「さあ、じゃあ使わせて貰おうか。移動時間が短縮出来るのはありがたいし」
玲くんが微笑んだ。
確かに公共機関を使ったら時間はかかるけれど…あたしとしては、女の子達の嫉妬と羨望の眼差しを受けずに済む方がありがたい。

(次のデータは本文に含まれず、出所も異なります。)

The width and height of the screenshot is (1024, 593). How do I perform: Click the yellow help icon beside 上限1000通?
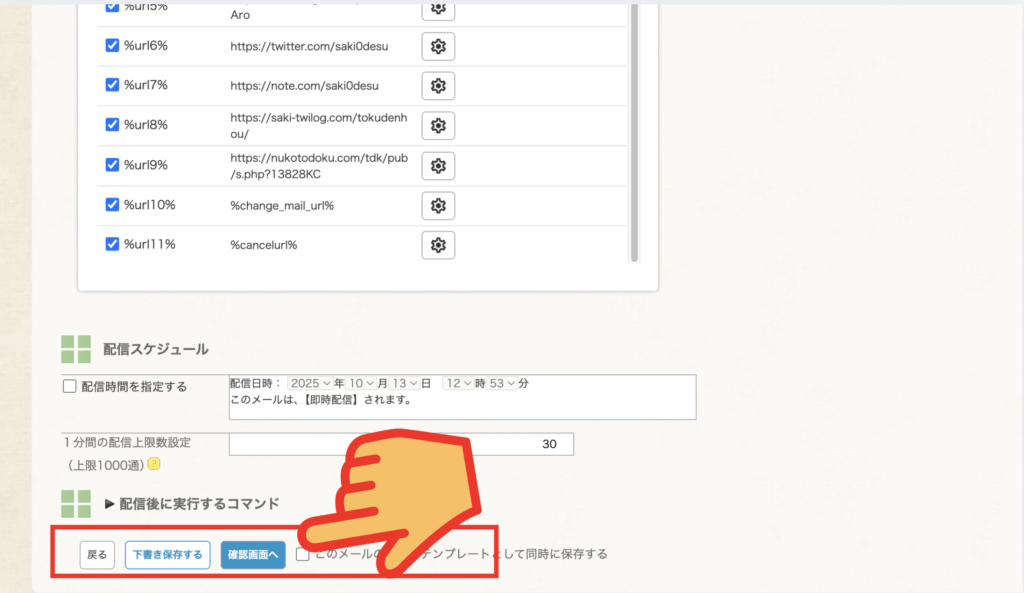(154, 464)
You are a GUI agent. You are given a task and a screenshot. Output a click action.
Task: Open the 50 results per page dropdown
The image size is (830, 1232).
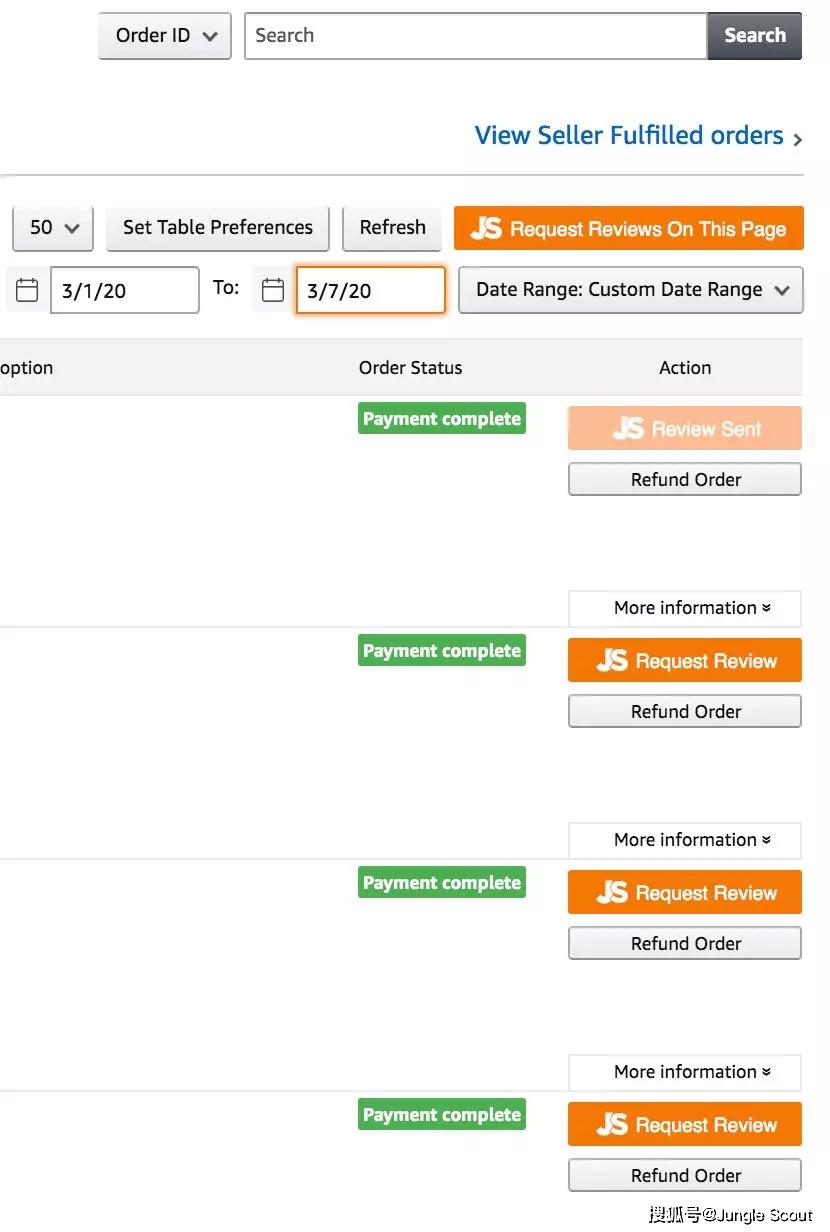(x=53, y=228)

かつて神崎家にて、見るも無惨な姿に変貌した青い車体は、以前のような品格を見せてぴかぴかだ。
まるで玲くんのようだ。
そういえば玲くん、蒼生ちゃんの言われるままに、凄い金額を振り込んだんだっけ。
小猿くんの代わりに。
どうしているかな、紫茉ちゃんと小猿くん。
会いたいけれど…玲くんすら連絡がつかない状況になっていると言う。
だけど絶対会うんだ。
会いたいんだ。
そう思いながら、いつものように後部座席のドアに手をかけようとしたら、玲くんに腕を引かれた。
「言ったでしょ、芹霞。
君は助手席。助手席以外、僕は乗せる気はないよ?」
優しい玲くんが、今はちょっと強気だ。
玲くんが真剣に…拗ねている…みたいだった。
「え、だけど…」
玲くんが拘る"彼女"の定義。
玲くんは以前、彼女以外の女を助手席には乗せないと宣言した。
その玲くんが、あたしに助手席に乗れという。
即席"彼女"のあたしを"女性"として丁寧に扱おうとしてくれているのは嬉しいけれど、そんなことをして、優しい玲くんの…未来の恋人に対しての真心を穢してはなるまいと、それだけは遠慮させて欲しいと懇願したら…
「芹霞。君は今、僕の彼女なんだよ?」
凄くはっきりと、玲くんは言い切った。
「それでも、やっていいこととやって悪いことが…」
あたしは、玲くんに綺麗で居て貰いたいんだ。
玲くんは女ったらしではないから。
"恋人"に対して誠実で有り続けようとしているのが、恋愛経験がないあたしでさえよく判るから。
だったら、そのままの玲くんでいて貰いたい。